2. So “we Straussians” think that the analytics are somewhat obtuse on Plato because they miss “the dramatic context” or the rhetorical intention of much of what Socrates says. And “we Straussians” think that Rorty is wrong to reduce Plato to the “effectual truth” of his thought or Platonism. But we have to admit that we Straussians are sometimes inferior to the analytics in missing the genuinely technical core of much of classical philosophy, and so not caring enough, for example, that Aristotle might have been surpassed on stuff like logic. And we Straussians might even be inferior to Rorty in being so heck-bound in recovering the true Plato that we forget that Plato might have meant his effect to be Platonism. So there might be something quixotic in attempting to overcome Nietzsche’s “Platonism for the people” by a return to the original intention of Plato. There is something true, we lapsed Straussian semi-Thomists think, in the idea that all persons really do have souls, and the Greek idea was transformed in a very credible way by the early church fathers in the direction of the person being the indispensable source of logos. Christianity isn’t really Platonism for the people, and even Locke saw that’s what true about Christianity entails a rejection of the classical idea of philosophical serenity and especially the classical idea of civil theology.
3. I kind of agree with H.T. that Straussians often do seem trivial in the “who cares?” sense. The point of life couldn’t possibly be defending the way of life of the philosopher from the challenge of revelation. Once you done that once, what do you do after lunch? It is also trivial to suggest that all philosophers are and say the same thing, once you get past the rhetoric. It’s trivial to say that Locke is simply Aristotle facing the challenge of Christianity. So it trivializes philosophy to dismiss the possibility that Locke (and Kant) actually give us a technically innovative and better understanding of language, personal identity, and so forth. Most of all, as Tom H. says in the thread, it’s trivial to dismiss the possibility that Thomas is superior to Maimonides (who, in turn, is more-or-less Plato) on human particularity or irreducible personal identity.
4. I’m not saying that Strauss himself or all Straussians say that stuff. I’m not at all sure on Strauss’s “bottom line.” His pursuits are far from trivial though.
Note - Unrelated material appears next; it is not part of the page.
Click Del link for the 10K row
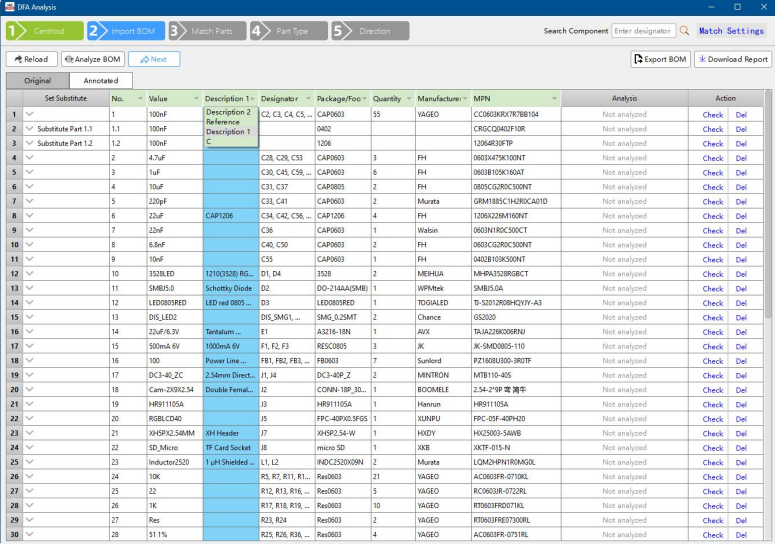The image size is (775, 544). click(741, 477)
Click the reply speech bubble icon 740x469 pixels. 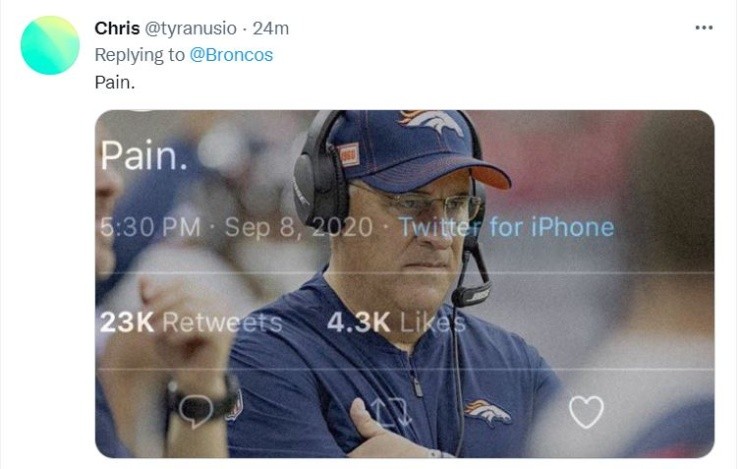coord(197,408)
5. Other random points for discussion: I don’t think analytical Thomism works out, though (see “the new natural law,” the problem is, to begin with, that it’s not really “natural” or “law”). The more I think about Nietzsche the less impressed I am. MacIntyre’s utopianism or lack of political prudence may have something to do with his analytic foundation (does he share that with Rorty?). It’s Rawls who discredits analytical philosophy for lots of Straussians. He’s in some ways technically formidable but the bottom line is liberal conventionalism. The preference of non-analytic philosophy might be a preference for poetry over analysis, and so a kind of rigor is inevitably sacrificed. Sheldon Cooper knows and respects the analytics, but he lumps Heidegger, I would guess, with the squishy humanities.
All this is very ill-considered, of course. Or just for fun—the right kind of fun.